En parlant de justice, le fond diffus de cette vague de soutien s'inscrit dans la croyance que la justice est laxiste. C'est une croyance répandue parce qu'il n'y a pas assez de gens qui vont assister à des procès en correctionnelle ou aux assises. Allez-y, c'est instructif, et ça nuance assez largement l'idée que les "juges relâchent les délinquants que les flics ont tant de mal à arrêter". C'est la même chose pour les tribunaux pour enfants, mais là, vous êtes obligés de me croire sur parole vu que les audiences ne sont pas publiques. La population carcérale en France n'a jamais été aussi nombreuse. Pourtant, le taux de morts par homicide n'a jamais été aussi bas. Vérifiez.

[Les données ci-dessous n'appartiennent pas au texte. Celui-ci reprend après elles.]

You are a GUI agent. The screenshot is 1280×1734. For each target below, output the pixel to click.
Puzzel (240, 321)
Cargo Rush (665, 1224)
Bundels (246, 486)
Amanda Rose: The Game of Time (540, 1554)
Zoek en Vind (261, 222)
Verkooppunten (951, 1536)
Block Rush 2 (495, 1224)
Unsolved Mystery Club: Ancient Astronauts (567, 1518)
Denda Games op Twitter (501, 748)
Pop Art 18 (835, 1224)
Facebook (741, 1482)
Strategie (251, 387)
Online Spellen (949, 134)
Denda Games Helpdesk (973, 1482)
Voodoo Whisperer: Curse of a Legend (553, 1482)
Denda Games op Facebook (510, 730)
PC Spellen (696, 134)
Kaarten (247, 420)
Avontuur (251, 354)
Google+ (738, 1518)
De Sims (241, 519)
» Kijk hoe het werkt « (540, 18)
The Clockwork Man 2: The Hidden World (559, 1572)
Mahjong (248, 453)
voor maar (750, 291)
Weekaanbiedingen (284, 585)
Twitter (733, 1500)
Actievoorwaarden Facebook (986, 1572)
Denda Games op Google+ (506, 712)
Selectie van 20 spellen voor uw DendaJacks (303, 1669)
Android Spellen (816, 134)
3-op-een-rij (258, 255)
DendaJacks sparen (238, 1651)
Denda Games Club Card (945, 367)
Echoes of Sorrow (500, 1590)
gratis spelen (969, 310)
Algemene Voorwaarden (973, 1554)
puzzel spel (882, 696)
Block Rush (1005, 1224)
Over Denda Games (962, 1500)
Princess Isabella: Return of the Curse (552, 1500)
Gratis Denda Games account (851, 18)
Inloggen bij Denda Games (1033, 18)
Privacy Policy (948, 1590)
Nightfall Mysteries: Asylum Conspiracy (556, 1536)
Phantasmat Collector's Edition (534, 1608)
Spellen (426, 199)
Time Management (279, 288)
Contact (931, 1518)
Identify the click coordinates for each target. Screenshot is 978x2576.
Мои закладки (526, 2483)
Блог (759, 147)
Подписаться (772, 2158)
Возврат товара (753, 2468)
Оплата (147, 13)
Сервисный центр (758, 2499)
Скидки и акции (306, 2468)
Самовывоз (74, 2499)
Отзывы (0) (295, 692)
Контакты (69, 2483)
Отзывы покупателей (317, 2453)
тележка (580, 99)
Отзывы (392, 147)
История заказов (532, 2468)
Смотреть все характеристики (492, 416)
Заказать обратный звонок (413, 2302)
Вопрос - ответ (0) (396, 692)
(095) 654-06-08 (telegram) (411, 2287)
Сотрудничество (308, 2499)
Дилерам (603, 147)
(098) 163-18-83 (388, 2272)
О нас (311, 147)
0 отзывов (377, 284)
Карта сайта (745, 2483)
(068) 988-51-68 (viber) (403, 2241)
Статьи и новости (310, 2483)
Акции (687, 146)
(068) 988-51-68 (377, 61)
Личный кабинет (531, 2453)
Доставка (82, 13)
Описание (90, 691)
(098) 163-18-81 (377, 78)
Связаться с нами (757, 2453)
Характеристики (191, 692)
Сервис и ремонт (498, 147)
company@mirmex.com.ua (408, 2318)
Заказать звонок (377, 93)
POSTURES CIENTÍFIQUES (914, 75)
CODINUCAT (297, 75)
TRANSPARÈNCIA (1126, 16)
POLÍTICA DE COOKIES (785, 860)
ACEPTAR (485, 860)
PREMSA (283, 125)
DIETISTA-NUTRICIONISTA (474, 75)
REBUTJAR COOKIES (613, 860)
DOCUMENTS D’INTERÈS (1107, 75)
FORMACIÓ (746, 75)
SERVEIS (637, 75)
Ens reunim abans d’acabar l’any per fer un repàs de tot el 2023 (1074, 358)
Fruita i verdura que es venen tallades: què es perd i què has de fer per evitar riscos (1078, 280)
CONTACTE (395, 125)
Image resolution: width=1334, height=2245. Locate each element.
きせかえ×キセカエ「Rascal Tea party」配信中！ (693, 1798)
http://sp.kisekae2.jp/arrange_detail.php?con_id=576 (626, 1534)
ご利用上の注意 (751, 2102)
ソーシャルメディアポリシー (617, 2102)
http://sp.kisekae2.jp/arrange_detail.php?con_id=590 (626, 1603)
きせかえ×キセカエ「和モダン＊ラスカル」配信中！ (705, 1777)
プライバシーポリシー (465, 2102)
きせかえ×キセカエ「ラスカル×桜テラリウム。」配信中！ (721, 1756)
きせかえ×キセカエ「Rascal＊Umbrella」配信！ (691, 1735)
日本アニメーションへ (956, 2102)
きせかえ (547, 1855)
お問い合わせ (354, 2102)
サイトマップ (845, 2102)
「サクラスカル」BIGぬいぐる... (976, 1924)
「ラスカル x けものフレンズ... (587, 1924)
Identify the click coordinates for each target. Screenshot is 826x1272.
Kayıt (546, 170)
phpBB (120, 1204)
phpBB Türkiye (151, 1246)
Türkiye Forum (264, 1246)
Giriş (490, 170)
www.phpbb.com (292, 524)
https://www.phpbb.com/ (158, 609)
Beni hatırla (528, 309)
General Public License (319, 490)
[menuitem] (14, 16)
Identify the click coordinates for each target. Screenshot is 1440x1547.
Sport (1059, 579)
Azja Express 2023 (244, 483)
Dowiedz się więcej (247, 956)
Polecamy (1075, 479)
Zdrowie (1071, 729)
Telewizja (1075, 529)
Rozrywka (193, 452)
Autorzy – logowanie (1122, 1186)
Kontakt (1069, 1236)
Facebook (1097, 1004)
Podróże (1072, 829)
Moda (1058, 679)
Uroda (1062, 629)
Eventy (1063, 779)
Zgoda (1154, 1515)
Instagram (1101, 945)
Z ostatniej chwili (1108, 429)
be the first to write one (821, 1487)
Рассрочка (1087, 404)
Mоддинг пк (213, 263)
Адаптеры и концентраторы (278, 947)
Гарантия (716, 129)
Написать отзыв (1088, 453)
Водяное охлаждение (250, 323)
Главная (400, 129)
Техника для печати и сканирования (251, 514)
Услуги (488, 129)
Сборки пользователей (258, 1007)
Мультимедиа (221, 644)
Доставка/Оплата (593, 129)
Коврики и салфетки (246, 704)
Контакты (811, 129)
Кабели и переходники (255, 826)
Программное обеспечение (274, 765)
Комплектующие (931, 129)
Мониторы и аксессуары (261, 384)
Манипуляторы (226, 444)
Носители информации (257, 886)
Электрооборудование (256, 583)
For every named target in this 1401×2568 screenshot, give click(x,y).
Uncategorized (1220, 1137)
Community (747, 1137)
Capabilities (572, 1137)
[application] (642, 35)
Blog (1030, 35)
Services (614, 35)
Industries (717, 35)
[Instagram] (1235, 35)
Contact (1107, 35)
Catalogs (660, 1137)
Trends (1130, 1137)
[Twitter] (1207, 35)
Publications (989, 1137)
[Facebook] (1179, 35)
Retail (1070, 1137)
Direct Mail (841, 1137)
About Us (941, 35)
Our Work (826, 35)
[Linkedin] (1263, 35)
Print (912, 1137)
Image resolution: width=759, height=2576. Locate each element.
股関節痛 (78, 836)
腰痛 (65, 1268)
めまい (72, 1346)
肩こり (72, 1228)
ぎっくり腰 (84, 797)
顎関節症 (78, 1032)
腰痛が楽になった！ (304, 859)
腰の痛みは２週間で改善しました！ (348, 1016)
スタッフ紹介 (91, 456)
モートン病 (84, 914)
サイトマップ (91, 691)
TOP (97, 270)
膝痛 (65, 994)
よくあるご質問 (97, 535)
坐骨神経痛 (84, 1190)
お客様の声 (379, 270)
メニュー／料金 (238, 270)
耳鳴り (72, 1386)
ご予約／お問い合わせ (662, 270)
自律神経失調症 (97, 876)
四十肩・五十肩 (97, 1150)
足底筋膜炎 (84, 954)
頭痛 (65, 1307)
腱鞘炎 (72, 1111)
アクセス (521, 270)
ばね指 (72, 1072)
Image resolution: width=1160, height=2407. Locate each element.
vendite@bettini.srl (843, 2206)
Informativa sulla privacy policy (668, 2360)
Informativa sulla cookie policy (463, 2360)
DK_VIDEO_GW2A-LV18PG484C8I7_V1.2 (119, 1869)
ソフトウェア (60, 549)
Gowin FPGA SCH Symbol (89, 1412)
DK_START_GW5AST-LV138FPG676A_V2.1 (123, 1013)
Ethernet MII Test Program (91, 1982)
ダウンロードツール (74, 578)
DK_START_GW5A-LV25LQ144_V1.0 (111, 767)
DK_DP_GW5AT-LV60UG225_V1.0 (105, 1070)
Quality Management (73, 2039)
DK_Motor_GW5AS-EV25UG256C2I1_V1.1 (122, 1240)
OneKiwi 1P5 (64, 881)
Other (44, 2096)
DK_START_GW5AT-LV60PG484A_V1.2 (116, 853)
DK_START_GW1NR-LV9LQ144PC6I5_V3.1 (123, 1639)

La justice condamne en proportion des actes commis, pas en fonction de ceux qui pourraient l'être. Pensez aux petits excès de vitesse que vous commettez tous les jours, pensez aux fois où vous vous êtes garés illégalement, aux nombreuses fois où vous traversez en dehors des clous, avant de demander à la justice de devenir "préventive".

 

Il y a une différence entre mal se garer et braquer une bijouterie, direz-vous. C'est vrai d'un point de vue moral, mais voilà : ce ne sont pas les curés qui font la loi (dieu merci !). La loi est une limite. Toute limite signifie qu'il y aura toujours transgression, à un moment ou à un autre ; la justice est là pour dire que la transgression se paye, plus ou moins cher, et c'est valable pour tous. Elle n'est pas là pour éradiquer la transgression. Pour cela, il faudrait éradiquer la limite. Dans cette affaire, le braqueur n'a pas payé le fait d'avoir transgressé ; lui, il est mort, il s'en fout ! C'est sa famille qui paye ses transgressions à lui. S'il avait été jugé pour le braquage, il aurait pris plus de prison que ce que le bijoutier va écoper - parce qu'en cour d'assises, les jurés retiendront pour lui les circonstances atténuantes, c'est évident.

 

L'acte du bijoutier est donc imbécile - il ignore un principe simple et élémentaire, incivique - il bafoue un principe fondateur de notre vie en société, et injuste - il punit arbitrairement. Qui le soutient soutient la bêtise, l'incivisme et l'injustice.

 

 

Correction mineure (merci pour ça à Maître Eolas que je vous incite à visiter) : les "circonstances atténuantes" n'existent plus depuis 1994 - autant pour les pourfendeurs du laxisme judiciaire.

Cela dit, elles sont implicites au regard des peines prononcées, donc dans les faits, ça ne change pas grand chose pour le bijoutier.